(TO DO): Copy the records word for word, starting with the line containing "Given: Click the" and going on through the line containing "[x=57, y=20]", and leave the pictures out.
=== INPUT FOR THIS TASK ===
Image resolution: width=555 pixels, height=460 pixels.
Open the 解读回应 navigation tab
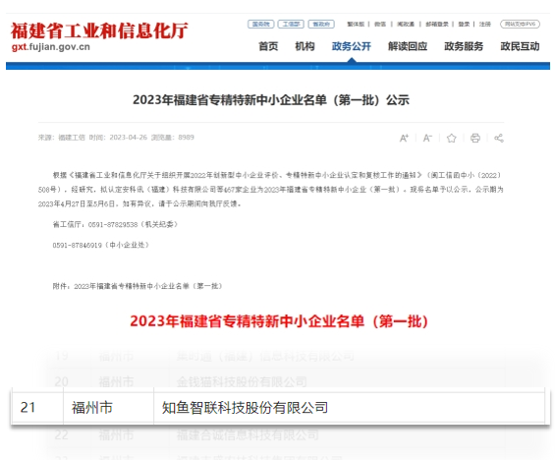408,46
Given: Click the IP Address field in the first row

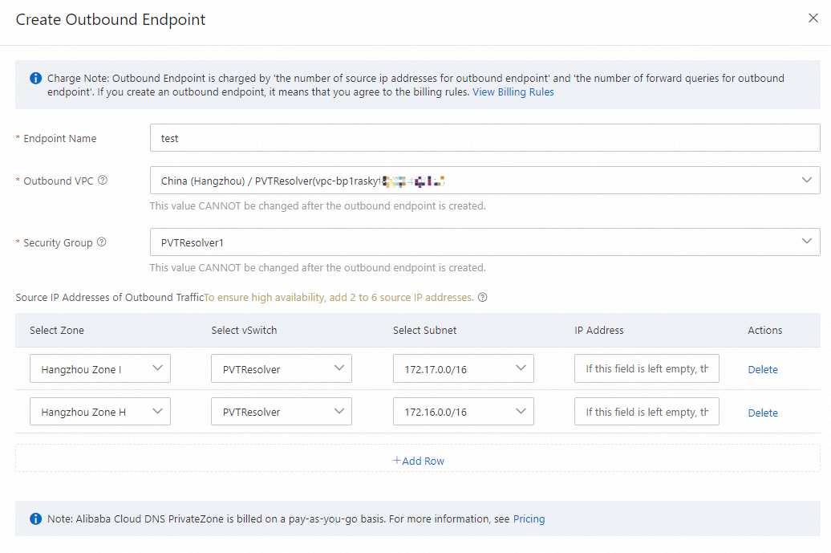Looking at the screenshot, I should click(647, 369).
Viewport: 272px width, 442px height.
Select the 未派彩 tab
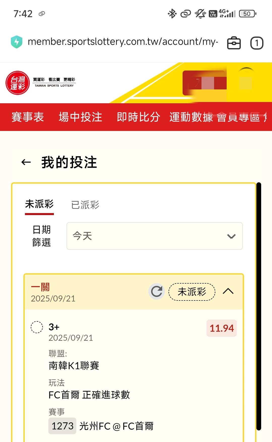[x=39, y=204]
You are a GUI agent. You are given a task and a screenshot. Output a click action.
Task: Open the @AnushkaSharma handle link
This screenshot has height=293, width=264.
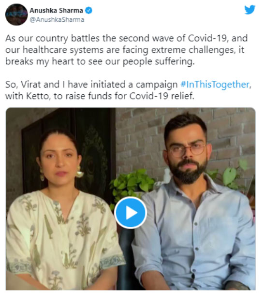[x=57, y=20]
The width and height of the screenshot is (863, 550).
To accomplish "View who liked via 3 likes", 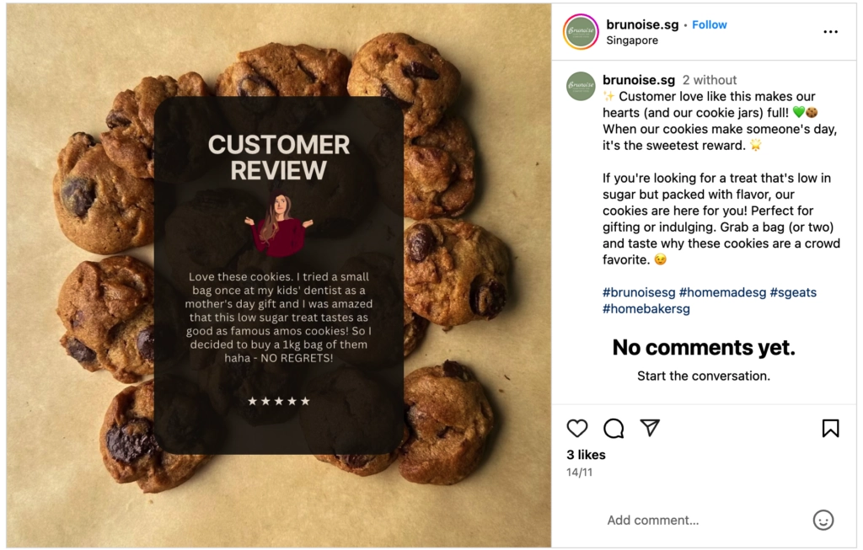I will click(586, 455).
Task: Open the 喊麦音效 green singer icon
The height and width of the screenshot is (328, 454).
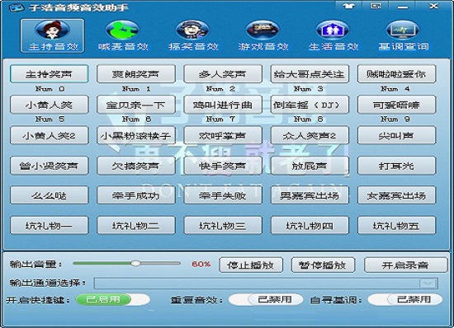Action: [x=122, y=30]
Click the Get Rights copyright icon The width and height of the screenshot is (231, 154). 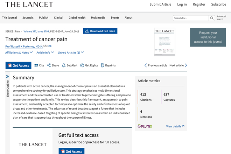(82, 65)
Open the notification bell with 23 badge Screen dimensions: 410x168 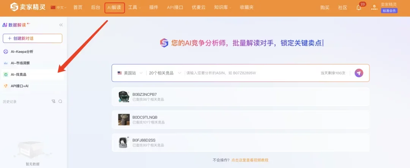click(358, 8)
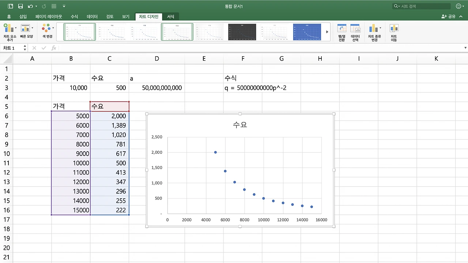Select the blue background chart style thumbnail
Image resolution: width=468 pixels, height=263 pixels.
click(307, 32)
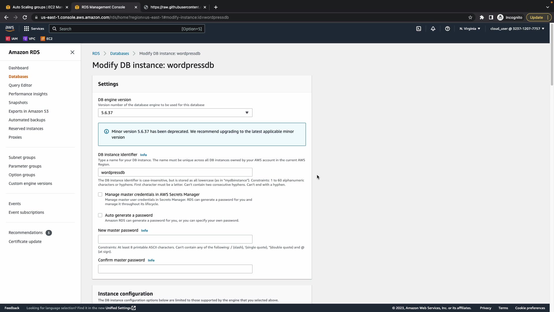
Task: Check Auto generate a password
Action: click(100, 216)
===
(ANSWER):
Given: Click the IP Address field in the first row

Looking at the screenshot, I should click(647, 369).
Viewport: 272px width, 442px height.
Select the 未派彩 tab
[x=39, y=204]
You are a GUI agent. You are given a task and a screenshot. Output a click action.
Task: Open the @AnushkaSharma handle link
This screenshot has height=293, width=264.
[x=57, y=20]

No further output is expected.